[MATERIAL SHOWN]

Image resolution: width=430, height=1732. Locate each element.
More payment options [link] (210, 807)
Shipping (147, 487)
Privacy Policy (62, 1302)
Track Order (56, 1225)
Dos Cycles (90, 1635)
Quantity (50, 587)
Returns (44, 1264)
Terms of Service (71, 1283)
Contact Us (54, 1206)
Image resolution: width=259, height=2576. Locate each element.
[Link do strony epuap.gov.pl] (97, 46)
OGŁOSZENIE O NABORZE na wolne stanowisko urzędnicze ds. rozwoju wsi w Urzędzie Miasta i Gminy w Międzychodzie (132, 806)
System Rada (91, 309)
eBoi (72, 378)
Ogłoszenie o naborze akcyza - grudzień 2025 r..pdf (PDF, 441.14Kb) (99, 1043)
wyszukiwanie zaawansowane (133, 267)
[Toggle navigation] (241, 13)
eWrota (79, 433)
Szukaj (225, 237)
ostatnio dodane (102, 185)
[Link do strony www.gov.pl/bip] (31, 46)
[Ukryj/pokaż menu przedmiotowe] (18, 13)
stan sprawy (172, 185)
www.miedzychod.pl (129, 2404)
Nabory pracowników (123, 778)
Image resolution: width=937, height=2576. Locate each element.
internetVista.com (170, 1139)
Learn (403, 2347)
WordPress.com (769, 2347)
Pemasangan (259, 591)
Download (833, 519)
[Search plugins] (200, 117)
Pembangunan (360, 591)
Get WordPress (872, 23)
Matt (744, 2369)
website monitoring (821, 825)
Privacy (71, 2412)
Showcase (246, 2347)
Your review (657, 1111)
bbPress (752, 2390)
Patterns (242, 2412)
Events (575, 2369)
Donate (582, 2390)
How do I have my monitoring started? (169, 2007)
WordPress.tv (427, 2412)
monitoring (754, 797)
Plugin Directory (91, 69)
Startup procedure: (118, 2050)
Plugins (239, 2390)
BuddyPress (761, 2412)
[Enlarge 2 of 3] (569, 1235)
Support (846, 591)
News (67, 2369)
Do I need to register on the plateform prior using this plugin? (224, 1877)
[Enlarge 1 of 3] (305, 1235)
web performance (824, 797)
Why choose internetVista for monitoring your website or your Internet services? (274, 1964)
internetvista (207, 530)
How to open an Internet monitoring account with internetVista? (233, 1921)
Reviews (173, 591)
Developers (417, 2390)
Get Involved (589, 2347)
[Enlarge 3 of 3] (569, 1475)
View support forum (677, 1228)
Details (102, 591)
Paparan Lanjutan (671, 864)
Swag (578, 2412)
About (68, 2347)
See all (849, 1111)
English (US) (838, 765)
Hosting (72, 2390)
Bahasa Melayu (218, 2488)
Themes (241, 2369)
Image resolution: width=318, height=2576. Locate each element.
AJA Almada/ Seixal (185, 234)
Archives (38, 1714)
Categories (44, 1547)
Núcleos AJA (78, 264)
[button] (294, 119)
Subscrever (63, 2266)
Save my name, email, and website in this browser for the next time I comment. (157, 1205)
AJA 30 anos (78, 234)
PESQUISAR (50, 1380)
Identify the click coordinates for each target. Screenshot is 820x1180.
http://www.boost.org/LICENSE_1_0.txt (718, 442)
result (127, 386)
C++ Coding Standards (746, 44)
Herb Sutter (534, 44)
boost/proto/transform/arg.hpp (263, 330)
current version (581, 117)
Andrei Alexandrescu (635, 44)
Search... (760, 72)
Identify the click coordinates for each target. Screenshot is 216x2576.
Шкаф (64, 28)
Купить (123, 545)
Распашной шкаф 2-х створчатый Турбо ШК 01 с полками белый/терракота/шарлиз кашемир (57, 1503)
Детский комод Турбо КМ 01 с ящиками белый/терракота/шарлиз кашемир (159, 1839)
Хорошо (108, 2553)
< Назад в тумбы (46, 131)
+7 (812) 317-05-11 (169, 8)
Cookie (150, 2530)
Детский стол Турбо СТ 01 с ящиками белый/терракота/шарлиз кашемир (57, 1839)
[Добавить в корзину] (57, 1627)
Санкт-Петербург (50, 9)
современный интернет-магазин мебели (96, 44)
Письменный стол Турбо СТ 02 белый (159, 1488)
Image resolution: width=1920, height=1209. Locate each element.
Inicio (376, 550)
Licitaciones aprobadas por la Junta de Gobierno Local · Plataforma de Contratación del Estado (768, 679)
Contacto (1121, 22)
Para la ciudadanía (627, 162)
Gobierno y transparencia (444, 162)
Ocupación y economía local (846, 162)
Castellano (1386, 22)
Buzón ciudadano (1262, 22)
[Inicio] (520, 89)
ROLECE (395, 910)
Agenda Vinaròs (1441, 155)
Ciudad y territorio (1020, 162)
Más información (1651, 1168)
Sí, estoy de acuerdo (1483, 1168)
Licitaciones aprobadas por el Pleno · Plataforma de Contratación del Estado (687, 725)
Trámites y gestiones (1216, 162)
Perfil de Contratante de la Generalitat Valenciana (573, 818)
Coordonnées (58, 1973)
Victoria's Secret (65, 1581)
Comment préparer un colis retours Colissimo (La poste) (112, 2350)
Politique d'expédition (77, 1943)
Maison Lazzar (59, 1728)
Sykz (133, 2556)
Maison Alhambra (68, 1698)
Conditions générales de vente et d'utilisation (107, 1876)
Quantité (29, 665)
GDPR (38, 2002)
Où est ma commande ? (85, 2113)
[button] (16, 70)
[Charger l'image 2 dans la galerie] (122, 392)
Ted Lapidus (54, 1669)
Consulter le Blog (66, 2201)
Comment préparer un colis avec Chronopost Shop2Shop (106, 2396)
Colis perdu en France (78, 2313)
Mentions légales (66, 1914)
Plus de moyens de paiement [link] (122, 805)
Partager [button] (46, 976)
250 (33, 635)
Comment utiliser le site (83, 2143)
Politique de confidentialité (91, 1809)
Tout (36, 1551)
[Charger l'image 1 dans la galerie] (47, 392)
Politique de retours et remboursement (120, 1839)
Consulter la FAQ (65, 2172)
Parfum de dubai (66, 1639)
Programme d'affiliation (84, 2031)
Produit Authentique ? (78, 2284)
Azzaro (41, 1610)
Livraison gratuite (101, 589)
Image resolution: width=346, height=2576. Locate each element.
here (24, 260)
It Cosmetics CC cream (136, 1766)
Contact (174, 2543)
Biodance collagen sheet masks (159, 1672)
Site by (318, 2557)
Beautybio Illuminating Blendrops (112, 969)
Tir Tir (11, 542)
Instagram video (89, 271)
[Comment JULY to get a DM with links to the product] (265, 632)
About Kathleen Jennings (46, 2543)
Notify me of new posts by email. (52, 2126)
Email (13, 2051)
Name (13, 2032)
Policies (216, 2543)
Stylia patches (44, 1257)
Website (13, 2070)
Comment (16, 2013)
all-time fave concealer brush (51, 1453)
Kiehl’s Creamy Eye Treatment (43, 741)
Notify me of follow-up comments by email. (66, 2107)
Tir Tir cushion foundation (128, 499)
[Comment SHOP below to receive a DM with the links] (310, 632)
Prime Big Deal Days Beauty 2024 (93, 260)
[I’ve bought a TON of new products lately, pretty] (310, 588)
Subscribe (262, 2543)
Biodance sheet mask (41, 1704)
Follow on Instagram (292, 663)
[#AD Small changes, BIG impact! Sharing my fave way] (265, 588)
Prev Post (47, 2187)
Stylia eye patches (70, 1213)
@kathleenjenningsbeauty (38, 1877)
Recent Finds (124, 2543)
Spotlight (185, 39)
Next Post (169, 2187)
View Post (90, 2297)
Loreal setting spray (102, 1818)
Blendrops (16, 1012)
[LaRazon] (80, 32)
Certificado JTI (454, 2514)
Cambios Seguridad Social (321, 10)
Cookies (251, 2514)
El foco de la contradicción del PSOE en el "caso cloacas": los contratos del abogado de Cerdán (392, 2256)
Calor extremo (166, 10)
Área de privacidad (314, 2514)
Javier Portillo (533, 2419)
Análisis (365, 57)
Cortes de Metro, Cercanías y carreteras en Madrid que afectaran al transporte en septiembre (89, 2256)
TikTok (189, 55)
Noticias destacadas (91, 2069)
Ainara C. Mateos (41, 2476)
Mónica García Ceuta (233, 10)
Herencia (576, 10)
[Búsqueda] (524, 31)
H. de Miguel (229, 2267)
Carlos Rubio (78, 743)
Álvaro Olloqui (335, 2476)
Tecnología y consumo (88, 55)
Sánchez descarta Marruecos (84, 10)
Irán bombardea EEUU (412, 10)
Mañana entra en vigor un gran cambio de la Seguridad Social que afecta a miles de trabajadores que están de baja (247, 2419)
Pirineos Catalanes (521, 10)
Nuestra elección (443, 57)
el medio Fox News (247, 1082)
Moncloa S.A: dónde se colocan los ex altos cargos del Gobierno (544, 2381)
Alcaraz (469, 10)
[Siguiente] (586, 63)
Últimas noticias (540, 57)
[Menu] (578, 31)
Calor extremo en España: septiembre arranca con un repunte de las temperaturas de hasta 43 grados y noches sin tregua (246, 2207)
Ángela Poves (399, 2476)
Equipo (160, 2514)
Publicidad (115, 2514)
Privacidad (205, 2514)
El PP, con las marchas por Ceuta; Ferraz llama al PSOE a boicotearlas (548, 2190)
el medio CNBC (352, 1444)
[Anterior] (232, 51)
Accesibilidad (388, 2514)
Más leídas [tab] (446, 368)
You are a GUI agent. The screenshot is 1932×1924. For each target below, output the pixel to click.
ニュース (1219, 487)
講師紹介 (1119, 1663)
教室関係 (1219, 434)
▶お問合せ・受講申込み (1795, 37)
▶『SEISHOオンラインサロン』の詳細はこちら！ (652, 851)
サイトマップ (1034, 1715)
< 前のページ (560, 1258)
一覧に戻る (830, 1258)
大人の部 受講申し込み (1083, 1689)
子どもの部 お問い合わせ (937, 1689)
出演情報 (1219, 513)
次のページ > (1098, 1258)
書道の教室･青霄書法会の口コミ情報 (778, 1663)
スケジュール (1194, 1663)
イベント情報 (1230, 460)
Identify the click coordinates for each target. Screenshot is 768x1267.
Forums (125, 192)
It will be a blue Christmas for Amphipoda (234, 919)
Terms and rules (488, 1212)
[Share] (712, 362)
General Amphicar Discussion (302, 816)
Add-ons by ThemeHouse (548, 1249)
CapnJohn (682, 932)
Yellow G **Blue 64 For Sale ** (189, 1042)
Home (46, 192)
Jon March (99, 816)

[/MATERIAL SHOWN]

**WORK TASK:** All lines above from the line with "Politique de confidentialité (91, 1809)" through the line with "Tir Tir (11, 542)", both included, are to be set down exactly, with nothing else.

**TASK RESPONSE:**
Politique de confidentialité (91, 1809)
Tout (36, 1551)
[Charger l'image 1 dans la galerie] (47, 392)
Politique de retours et remboursement (120, 1839)
Consulter la FAQ (65, 2172)
Parfum de dubai (66, 1639)
Programme d'affiliation (84, 2031)
Produit Authentique ? (78, 2284)
Azzaro (41, 1610)
Livraison gratuite (101, 589)
Image resolution: width=346, height=2576. Locate each element.
here (24, 260)
It Cosmetics CC cream (136, 1766)
Contact (174, 2543)
Biodance collagen sheet masks (159, 1672)
Site by (318, 2557)
Beautybio Illuminating Blendrops (112, 969)
Tir Tir (11, 542)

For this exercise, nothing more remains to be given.